Work instructions:
Convert the entries below into a two-column CSV with the header instruction,location. Make one row for each entry, with its text in the first column and its answer in the second. Put each field in quotes, replace line breaks with spaces, and leave out the pictures.

Entries on locating items on screens
——————————

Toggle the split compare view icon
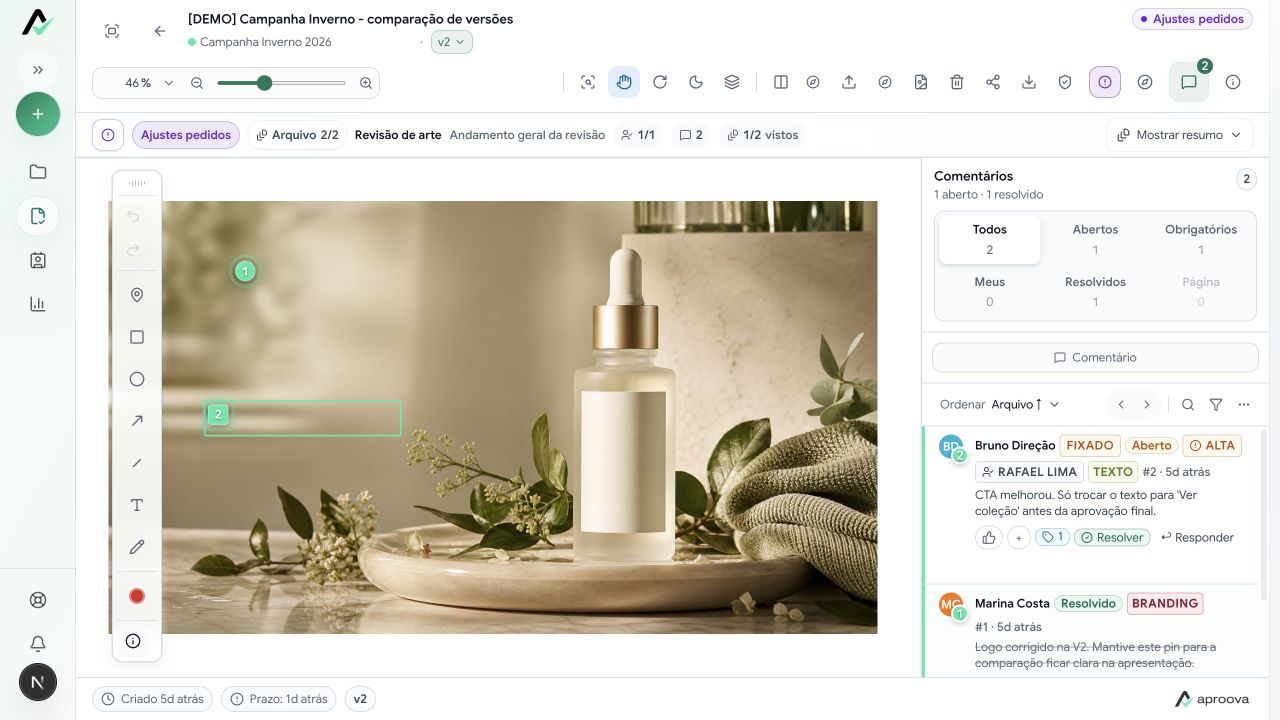 coord(781,82)
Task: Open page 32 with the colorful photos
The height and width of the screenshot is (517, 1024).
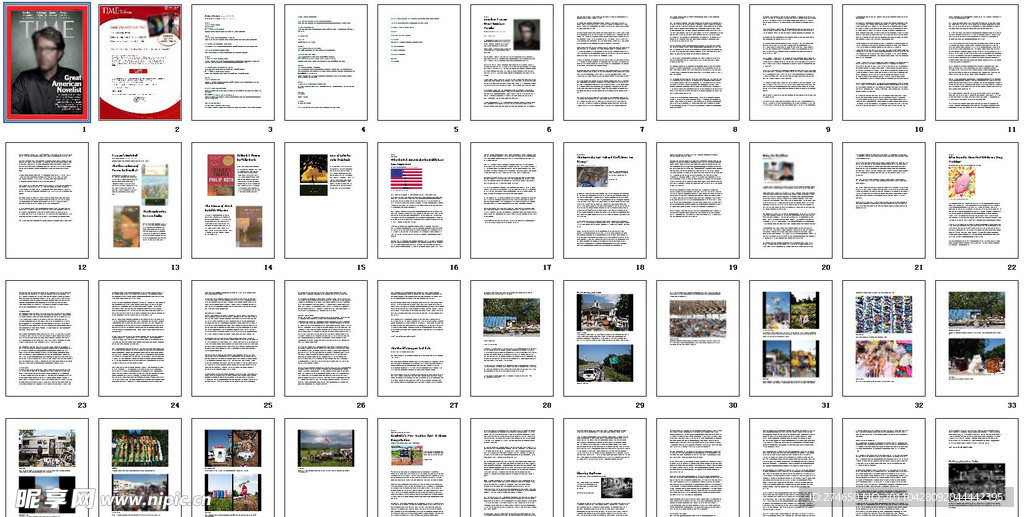Action: [884, 338]
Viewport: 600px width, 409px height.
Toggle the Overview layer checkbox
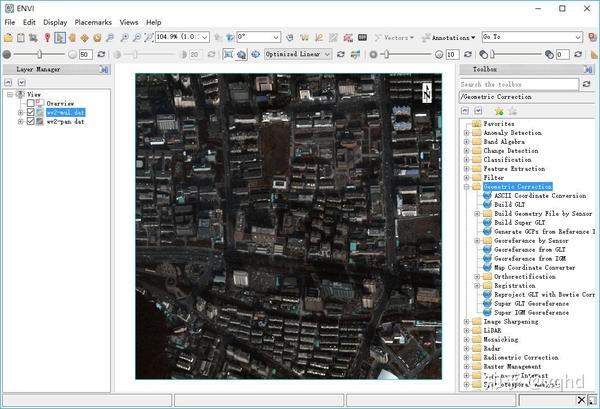point(30,103)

——————————

Task answer:
instruction,location
"Toggle the split compare view icon","coord(781,82)"
"Task: Open page 32 with the colorful photos The height and width of the screenshot is (517, 1024).","Action: [884, 338]"
"Viewport: 600px width, 409px height. Toggle the Overview layer checkbox","point(30,103)"